Thanks guys. I was in a rush to get these first calls made because I didn't get my lathe and tools until the end of March. Being able to harvest a bird this season meant a lot, and I look forward to working on the fine tuning of the calls before next season rolls around. It's been a lot of fun so far.


----------



## davduckman2010 (May 8, 2015)

great bird there matthew congrates

Reactions: Thank You! 1


----------



## CWS (May 8, 2015)

Great looking call!

Reactions: Thank You! 1


----------



## ironman123 (May 8, 2015)

Congrats on call, and that nice bird.

Reactions: Thank You! 1


----------



## Mabren2 (May 9, 2015)

And here's number two! Managed to tag out this morning with the call and striker I made. Great memories made this year!

http://i1231.Rule #2/albums/ee518/mabren2/Mobile%20Uploads/IMG_20150509_120108446.jpg

Reactions: Like 2 | EyeCandy! 1 | Way Cool 1


----------



## Tony (May 9, 2015)

Congratulations, that's gotta feel good to get some with the calls you made!
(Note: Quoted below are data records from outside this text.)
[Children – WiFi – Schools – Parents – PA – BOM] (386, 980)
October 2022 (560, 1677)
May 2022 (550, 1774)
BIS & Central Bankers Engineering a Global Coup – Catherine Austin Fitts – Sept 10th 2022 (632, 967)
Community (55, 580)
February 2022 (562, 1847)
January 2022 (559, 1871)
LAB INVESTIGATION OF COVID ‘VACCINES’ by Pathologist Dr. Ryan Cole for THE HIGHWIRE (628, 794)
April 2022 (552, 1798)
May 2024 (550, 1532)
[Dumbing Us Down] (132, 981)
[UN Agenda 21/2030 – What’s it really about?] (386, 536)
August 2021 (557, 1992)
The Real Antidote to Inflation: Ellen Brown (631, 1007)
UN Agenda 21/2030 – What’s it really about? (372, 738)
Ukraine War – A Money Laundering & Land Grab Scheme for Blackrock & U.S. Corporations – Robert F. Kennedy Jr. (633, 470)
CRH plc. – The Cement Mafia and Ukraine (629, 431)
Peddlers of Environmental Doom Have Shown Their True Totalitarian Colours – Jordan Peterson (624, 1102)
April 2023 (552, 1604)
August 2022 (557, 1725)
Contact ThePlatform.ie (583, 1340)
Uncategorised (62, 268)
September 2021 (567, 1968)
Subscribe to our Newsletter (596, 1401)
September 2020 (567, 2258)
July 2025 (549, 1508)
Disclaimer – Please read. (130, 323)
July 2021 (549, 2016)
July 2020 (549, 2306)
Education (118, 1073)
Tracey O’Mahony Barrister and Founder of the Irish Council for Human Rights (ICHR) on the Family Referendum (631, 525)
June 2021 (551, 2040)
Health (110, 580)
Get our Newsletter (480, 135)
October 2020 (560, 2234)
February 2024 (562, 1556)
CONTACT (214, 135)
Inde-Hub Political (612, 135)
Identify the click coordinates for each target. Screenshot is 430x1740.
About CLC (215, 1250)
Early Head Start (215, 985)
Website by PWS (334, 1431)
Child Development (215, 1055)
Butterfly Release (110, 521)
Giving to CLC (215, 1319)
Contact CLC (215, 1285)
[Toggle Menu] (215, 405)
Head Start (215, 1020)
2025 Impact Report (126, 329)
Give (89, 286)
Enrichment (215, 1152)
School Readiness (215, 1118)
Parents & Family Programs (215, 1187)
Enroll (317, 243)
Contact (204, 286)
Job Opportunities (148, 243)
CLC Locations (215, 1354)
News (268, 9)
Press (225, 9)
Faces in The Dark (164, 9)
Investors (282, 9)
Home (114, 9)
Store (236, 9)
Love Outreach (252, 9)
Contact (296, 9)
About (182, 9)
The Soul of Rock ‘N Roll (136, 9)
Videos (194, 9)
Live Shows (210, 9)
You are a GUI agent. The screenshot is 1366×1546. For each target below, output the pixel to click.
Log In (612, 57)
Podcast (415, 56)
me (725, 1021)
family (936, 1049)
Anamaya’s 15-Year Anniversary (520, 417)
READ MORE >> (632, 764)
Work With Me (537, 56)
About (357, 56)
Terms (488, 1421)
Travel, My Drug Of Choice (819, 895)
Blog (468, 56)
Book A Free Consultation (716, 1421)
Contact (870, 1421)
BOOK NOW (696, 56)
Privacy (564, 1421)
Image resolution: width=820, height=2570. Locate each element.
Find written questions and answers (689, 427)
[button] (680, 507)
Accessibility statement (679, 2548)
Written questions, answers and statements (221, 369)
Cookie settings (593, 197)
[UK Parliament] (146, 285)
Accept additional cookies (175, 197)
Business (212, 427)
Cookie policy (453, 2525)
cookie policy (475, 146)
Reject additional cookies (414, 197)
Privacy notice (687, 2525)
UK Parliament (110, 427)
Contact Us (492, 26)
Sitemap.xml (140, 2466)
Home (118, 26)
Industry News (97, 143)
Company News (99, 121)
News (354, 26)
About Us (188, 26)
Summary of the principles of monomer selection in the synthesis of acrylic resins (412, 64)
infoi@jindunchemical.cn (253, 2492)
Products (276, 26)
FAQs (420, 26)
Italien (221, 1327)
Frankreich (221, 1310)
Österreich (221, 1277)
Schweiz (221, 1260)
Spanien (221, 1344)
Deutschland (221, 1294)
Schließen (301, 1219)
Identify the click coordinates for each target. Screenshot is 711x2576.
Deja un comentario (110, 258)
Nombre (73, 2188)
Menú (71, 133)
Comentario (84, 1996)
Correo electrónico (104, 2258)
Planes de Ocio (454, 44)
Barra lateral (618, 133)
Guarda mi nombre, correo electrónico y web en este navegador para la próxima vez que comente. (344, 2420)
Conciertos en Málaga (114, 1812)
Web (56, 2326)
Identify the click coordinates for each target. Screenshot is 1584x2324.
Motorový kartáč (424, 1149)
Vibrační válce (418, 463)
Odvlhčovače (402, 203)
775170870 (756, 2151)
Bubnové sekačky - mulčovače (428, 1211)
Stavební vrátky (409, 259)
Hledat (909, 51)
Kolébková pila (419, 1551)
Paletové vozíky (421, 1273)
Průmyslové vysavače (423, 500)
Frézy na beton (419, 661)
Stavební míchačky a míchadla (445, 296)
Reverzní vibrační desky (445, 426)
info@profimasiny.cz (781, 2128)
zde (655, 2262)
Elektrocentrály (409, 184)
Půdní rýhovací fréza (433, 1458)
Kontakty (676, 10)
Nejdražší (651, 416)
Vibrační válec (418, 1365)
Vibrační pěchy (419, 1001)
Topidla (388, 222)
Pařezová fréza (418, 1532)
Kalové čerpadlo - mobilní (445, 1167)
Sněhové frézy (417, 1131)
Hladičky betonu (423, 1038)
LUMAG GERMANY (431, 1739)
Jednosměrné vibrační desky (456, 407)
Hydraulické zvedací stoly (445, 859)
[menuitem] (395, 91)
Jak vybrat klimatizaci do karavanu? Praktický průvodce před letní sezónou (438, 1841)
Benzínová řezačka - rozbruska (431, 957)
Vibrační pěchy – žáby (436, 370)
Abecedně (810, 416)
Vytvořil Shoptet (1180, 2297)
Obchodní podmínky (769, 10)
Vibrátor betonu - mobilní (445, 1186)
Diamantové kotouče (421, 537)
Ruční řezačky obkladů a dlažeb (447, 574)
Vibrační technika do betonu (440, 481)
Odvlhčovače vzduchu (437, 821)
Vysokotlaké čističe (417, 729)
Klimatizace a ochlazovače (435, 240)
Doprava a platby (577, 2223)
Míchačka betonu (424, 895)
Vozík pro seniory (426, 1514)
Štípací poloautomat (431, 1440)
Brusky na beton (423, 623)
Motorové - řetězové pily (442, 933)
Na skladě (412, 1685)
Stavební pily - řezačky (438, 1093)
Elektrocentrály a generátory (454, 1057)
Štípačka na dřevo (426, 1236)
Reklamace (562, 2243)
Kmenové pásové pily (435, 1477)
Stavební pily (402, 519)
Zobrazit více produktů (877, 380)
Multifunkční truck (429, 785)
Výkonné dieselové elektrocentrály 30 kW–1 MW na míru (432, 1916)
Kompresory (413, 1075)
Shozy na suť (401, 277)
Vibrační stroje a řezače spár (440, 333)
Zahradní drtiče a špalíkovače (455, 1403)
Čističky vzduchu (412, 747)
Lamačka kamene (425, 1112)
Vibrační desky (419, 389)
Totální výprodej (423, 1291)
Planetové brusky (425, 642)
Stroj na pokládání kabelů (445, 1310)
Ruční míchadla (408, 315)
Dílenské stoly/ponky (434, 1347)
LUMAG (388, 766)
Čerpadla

Nice job! Tony

Reactions: Thank You! 1


----------



## davduckman2010 (May 9, 2015)

way to double bud

Reactions: Thank You! 1


----------



## Bigdrowdy1 (May 9, 2015)

It don't get much better!! Congrats and look forward to seeing your future calls !!

Reactions: Thank You! 1


----------



## justallan (May 10, 2015)

Nice call and birds, Matt.


----------